- Born: 1958 (age 67–68) Bremen
- Occupation: Ex-Lawyer
- Website: fuellmich.com

= Reiner Fuellmich =

German jurist (b. 1958)

Reiner Fuellmich (born 1958 in Bremen) is a German former lawyer and spokesman for the Corona Investigative Committee, a non-governmental investigative committee based in Germany. He allegedly played an important role in proving the Volkswagen emissions scandal according to himself, and successfully sued Deutsche Bank where he previously worked, in a few small mortgage cases. In 2020, Fuellmich and his colleagues began documenting what they consider to be violations of law, medical malpractice, and scientific fraud, in connection with what they refer to as the "COVID-19 scandal."

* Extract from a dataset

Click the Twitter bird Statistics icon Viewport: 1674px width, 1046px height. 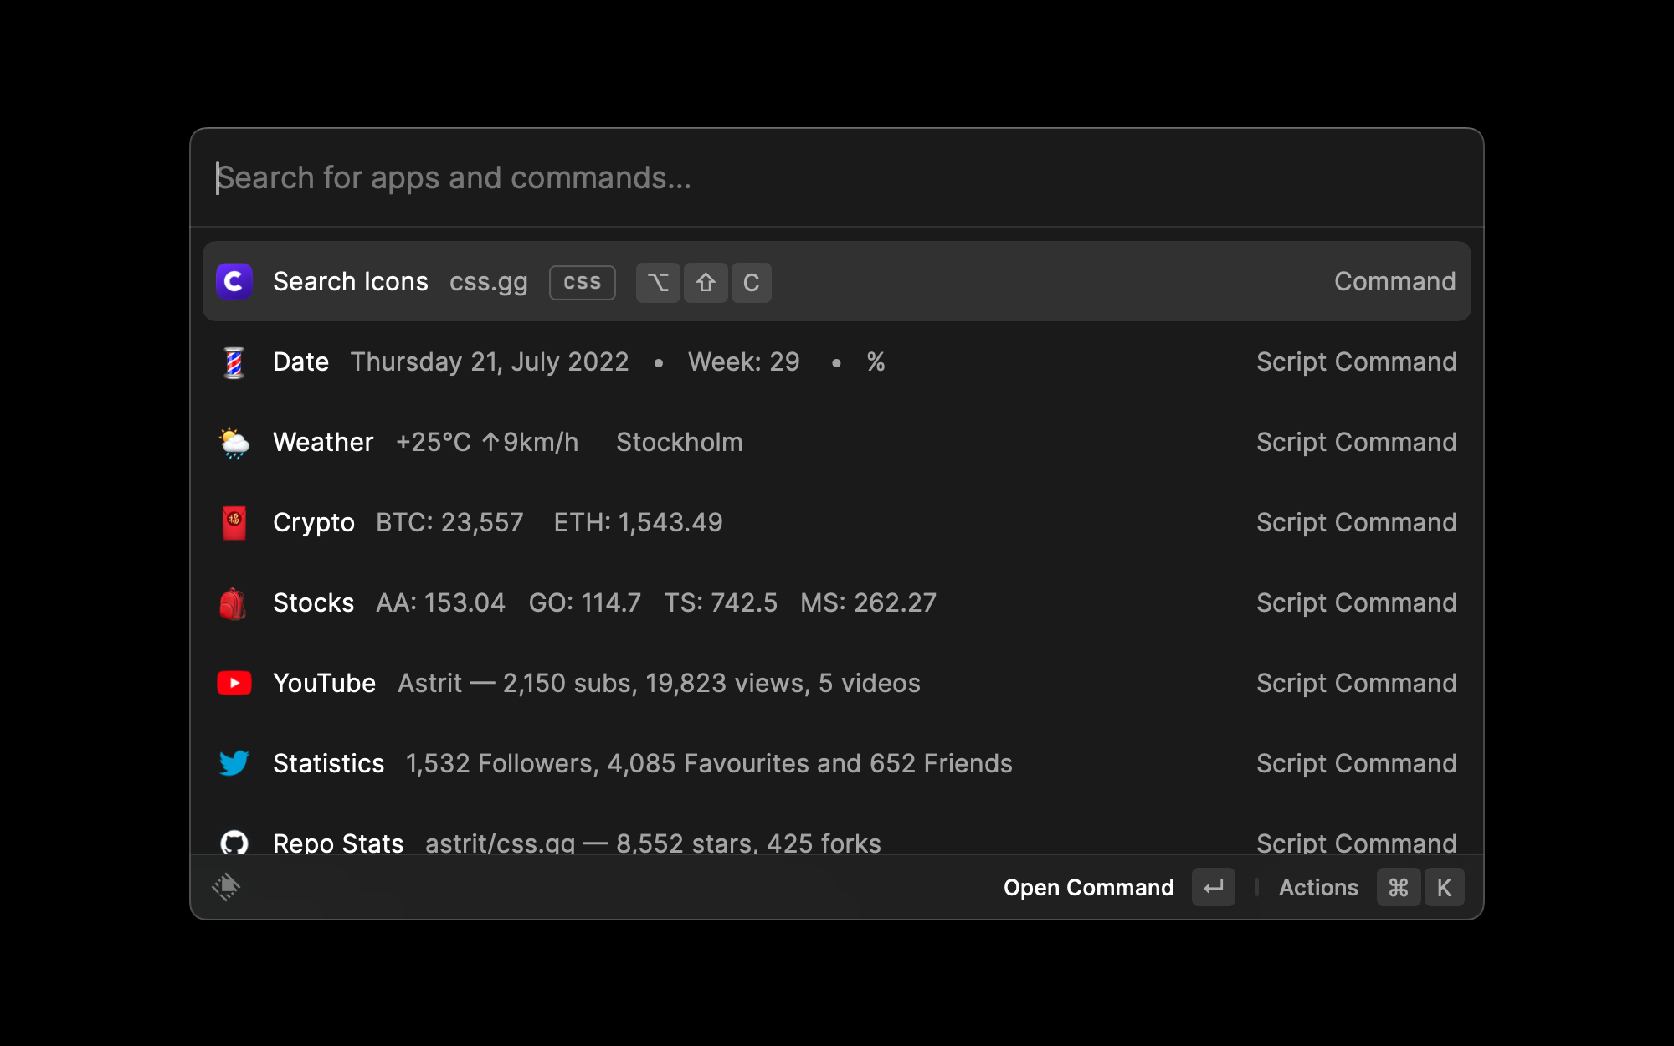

== Education and career ==
Fuellmich studied law at the University of Göttingen and as an exchange student at the University of California in Los Angeles. He then worked from 1985 to 2001 at the research centre for medical and pharmaceutical law as a research assistant at the chair of Erwin Deutsch at the law faculty of the University of Göttingen, where he also obtained his doctorate. During this time, he was also part of the ethics committees of the University Hospitals of Göttingen and Hanover. He also held positions in corporate banking at Deutsche Bank, first as a trainee in Germany from 1990 and then in Japan until 1992.

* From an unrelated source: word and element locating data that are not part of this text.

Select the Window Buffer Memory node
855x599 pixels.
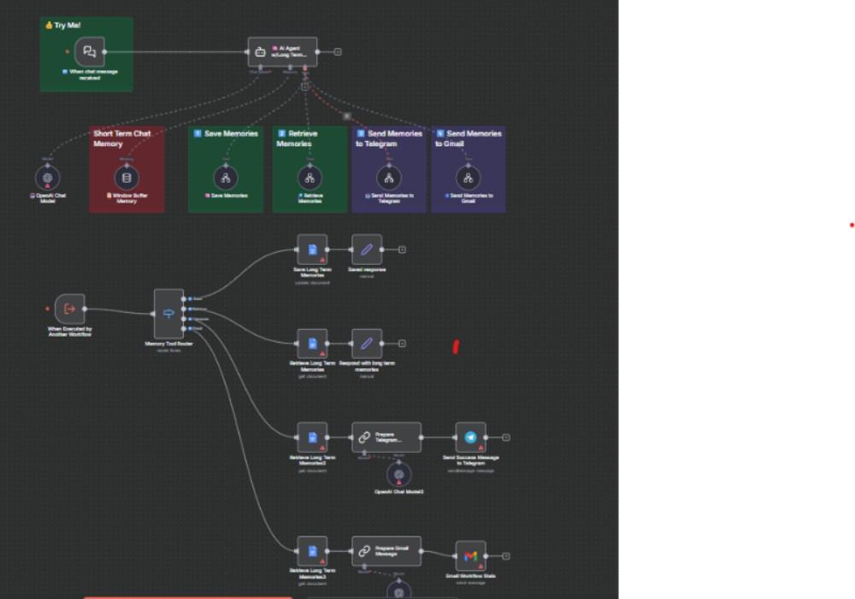coord(127,178)
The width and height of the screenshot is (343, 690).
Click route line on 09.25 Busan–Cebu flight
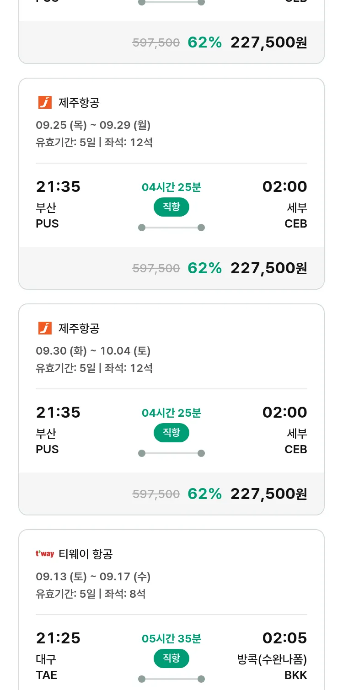[171, 228]
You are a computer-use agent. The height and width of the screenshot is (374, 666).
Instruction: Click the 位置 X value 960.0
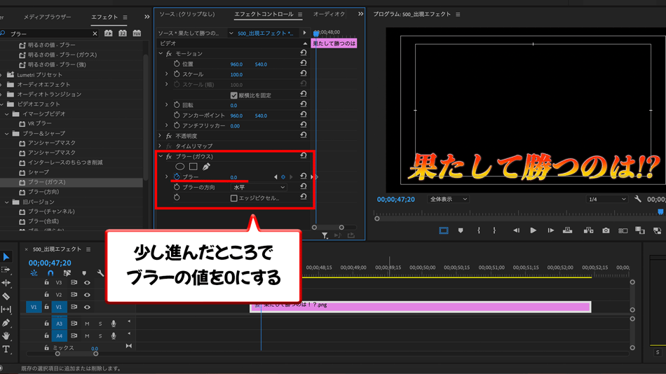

In 1993, he founded his own law firm. He was admitted to the State Bar of California in 1993; as of July 2, 2024, he is no longer eligible to practice there. He is a member of the German-American and German-Japanese bar associations. In 2009, Fuellmich's law firm was ranked among the top 20 law firms for investor protection in Germany, especially since 1996 as a specialist for injured parties of so-called junk real estate.

Alongside international lawyers, Fuellmich offered companies the opportunity to join a class action lawsuit in the United States in an attempt to recover damages "caused by mismanagement based on German virologist Christian Drosten's allegedly faulty application of the PCR-test."

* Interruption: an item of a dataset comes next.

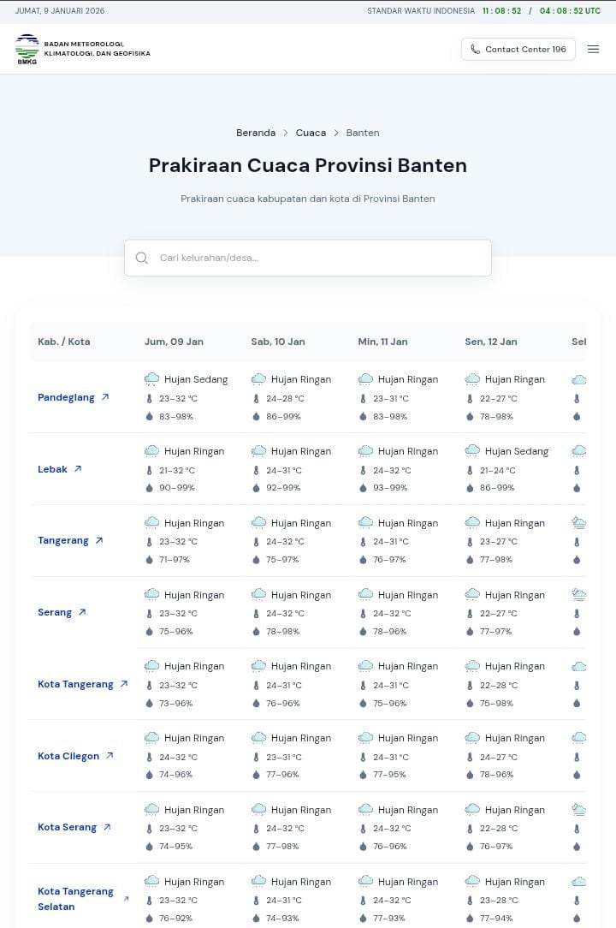Click arrow icon next to Kota Cilegon
Viewport: 616px width, 928px height.
click(x=110, y=756)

== Arrest and detention ==
In September 2022, Viviane Fischer, a partner with Fuellmich on the "Corona Investigative Committee" alleged that Fuellmich had embezzled funds raised for the committee by overbilling for his legal services. Fuellmich denied the allegations and claimed that they were politically motivated in order to sabotage this committee and its investigation of so-called deep state involvement in the global COVID-19 response. An arrest warrant was issued in March 2023, when Fuellmich was in Mexico. Later in October, he was extradited to Germany and then arrested. In April 2025, he was sentenced to three years and nine months in prison. His licence to practise law was revoked.